Au tribunal militaire de garnison de Ngaliema, les audiences se succèdent désormais dans une sorte de lassitude, depuis que l’une des pistes conduisant à André Kimbuta, a débou­ché sur une séance publi­que d’“ excuses ”. Patrick Mwewa a confessé sa faute et obtenu le pardon de celui qu’il avait “ offensé ”.

Mercredi, l’engouement qui mobilisait des foules n’y était plus. La soif de décou­vrir tous les assassins de Botethi, tous les comman­ditaires de ce crime odieux, ainsi que les mobiles de l’assassinat, n’a pas été étanchée par les incohéren­ces et la versatilité des pré­venus principaux, Patrick Mwewa et le sergent Kadi. Personne de tous les pré­venus appelés à la barre, Inoki alias Bébé Kero, Ka butshungu alias Moto ya Katanga, ne livre ni le fond de son coeur, ni n’aide la justice militaire à progres­ser dans la recherche de la vérité.
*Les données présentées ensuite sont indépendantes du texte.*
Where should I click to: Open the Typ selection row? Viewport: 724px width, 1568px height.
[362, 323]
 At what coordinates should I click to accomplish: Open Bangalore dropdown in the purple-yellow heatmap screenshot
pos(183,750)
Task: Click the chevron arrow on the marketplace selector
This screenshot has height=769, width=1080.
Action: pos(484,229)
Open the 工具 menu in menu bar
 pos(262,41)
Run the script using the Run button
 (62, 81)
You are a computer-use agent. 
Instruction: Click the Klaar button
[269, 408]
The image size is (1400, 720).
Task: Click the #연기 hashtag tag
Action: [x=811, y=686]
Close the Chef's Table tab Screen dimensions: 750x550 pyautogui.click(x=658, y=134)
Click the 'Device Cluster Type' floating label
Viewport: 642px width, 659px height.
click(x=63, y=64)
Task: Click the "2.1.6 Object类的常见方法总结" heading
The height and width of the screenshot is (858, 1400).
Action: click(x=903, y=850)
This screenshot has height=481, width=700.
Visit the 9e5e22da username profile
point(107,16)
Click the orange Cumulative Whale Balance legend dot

Appelé d’abord seul, Patrick Mwewa a donné l’impression d’être un jeune homme sincère qui n’avait rien à cacher. Hélas, il chan­ge de déclarations à chaque audience. Chose que le mi­nistère public et les avocats des parties civiles lui font observer, comme pour sol­liciter sa collaboration fran­che à la justice militaire.

A l’audience de Mercredi et à une question du tribu­nal, il a reconnu qu’il était présent non loin du lieu du crime avec ses amis fidèle, Inoki alias Bébé Kero et deux gars inconnus de lui. Il ne sait donc pas dire ce qui s’est réellement passé avant le crépitement des balles, et au moment des faits. Curieusement, c’est en venant s’enquérir de la fusillade que ses amis ont tiré sur lui.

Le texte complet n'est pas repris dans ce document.